My boyfriend cannot acknowledge his mistakes mentally
I love my boyfriend to death and always will. We have been together for 6 months and we have so much fun and enjoy life together, but there is one recurring problem that he cant solve and that is him being able to admit to his problems when confronted instead of changing the subject or blaming me for his fault. i tell him over and over again and we talk and talk. for example: we go shopping at a store and he goes looking at stuff and might ask me how this looks and i say great. (which i forgot to mention he likes to rush in stores and i like to take my time and this always upsets him and makes me feel like im a bad guy when im not. am i?) I will usaully pick up items at that same time and show him and he either has already walks away or has tuned me out until i actually get upset and confront him and then he changes the subject and is like "hey i like this," and im like,"i was asking you a question why cant you answer," and he cannot for the life of him ever answer a honest question. this mental problem of his is really srewing with our relationship and making me feel like the suspect all the time and im not that, and he cant ever realize, own up too, or say i will try and figure out why i do this even if he cant understand (i think it is mental because he crys like a kid and then changes the subject really fast) not once have i gotten a sincere apology when he is definitely in the wrong and i cant go on living like this isnt a problem i tell him and he automatically say were breaking up? and im like no but its need fixed. i say "are you willing to get help or counseling" and then we are back to square one. it is so frustrationg? i need help please i try my hardest to give him everything but this problem is killing me and if this is a mental condition for him what do i do? pleaseee help?
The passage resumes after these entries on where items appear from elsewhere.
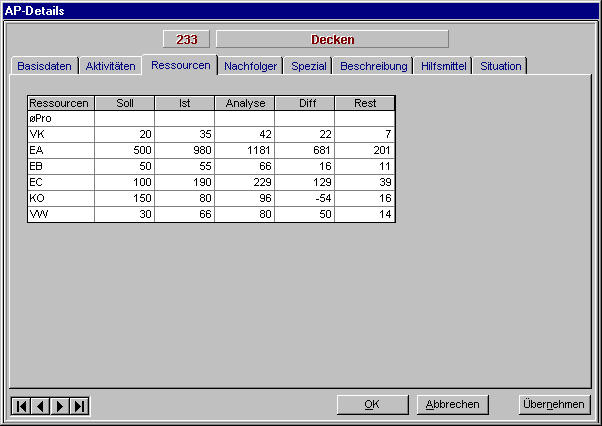The width and height of the screenshot is (602, 426).
Task: Jump to the last record
Action: point(80,405)
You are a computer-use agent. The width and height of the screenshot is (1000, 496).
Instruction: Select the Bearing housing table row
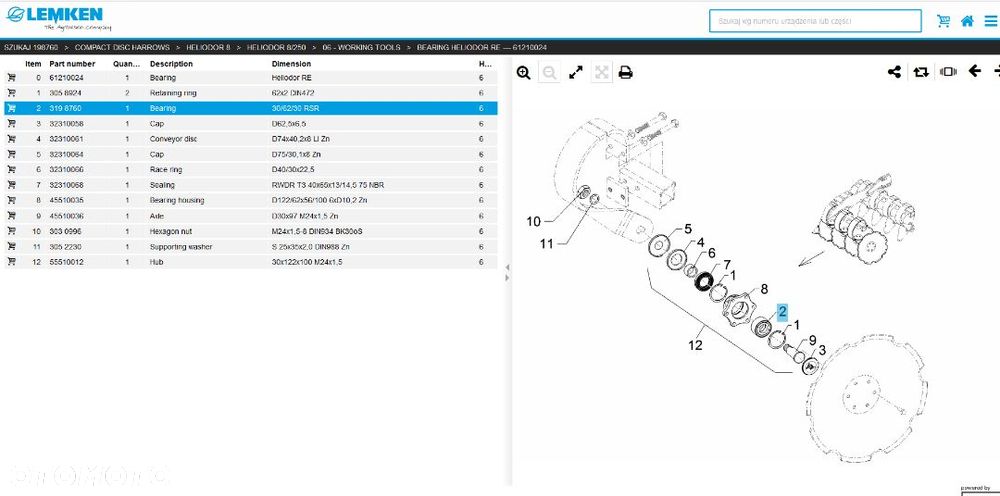click(x=251, y=200)
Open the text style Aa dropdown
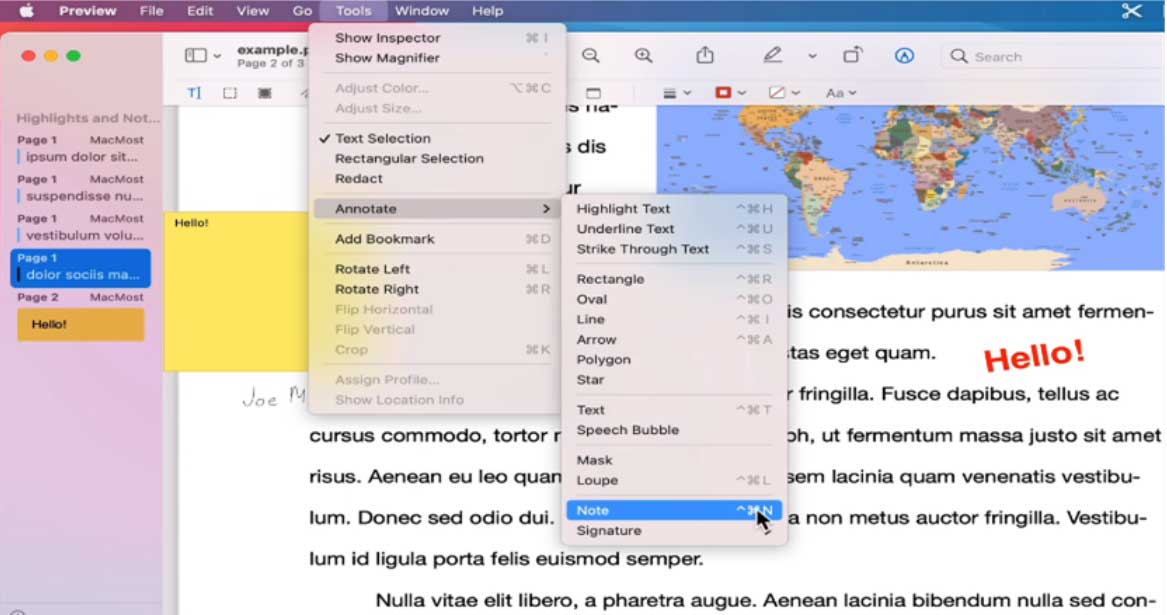The height and width of the screenshot is (615, 1167). (841, 93)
If you have tried to talk to him many times and he can't seem to tell the truth, you give him an ultimatum- either you deal with this or we're threw!! You have to understand that if you feel that the best that you can do is him, then this will become difficult. He will know if you're serious or not, so you have to work yourself up to the point where, you may let him go. Why? because if you get to that point, then you WILL be serious when you say "either you deal with this lying or we're threw!!"
Run. Run like the wind. My father was exactly this way when my mom and he started dating. My mom thought it was weird and quirky and wondered if she was just doing things to upset him but didn't think too much of it. His problems eventually became so bad that as a family we were walking on eggshells trying not to upset him and it was like we were held hostage by his issues. My mom and he are still together, but miserable. She often says that she wished she had noticed these red flags earlier on. What you are describing is exactly what she said he would do. It may very well be a mental problem, but years down the line when you start a family and realize that this behavior harms your children and you, you'll look up ways to get him medical care or try to set up an intervention but ultimately it won't matter because he'll genuinely believe that YOU are the problem and you are the crazy one and you can't force someone to get help when they don't think they need it.
I know you'll probably read this and think, "okay, that was just her weird little family story but that's not going to happen to me," but please just think about it.
It's a lot easier to get out now at 6 months than it is when you've invested a few years into a relationship.